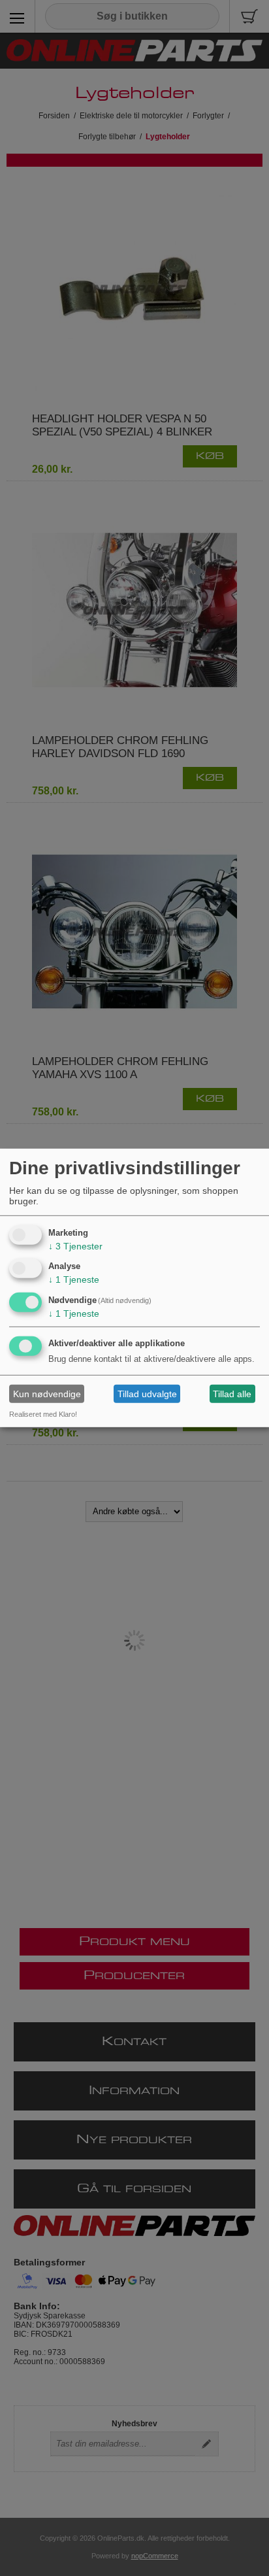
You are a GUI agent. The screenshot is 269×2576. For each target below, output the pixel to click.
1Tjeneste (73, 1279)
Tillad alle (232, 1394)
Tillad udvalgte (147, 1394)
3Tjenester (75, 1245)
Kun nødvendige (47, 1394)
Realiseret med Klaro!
* * * * * * * * *
**To do:** From the first record to the last, retype everything exactly except the images.

**Answer box:**
You are a GUI agent. The screenshot is 269×2576. For each target below, output the pixel to click.
1Tjeneste (73, 1279)
Tillad alle (232, 1394)
Tillad udvalgte (147, 1394)
3Tjenester (75, 1245)
Kun nødvendige (47, 1394)
Realiseret med Klaro!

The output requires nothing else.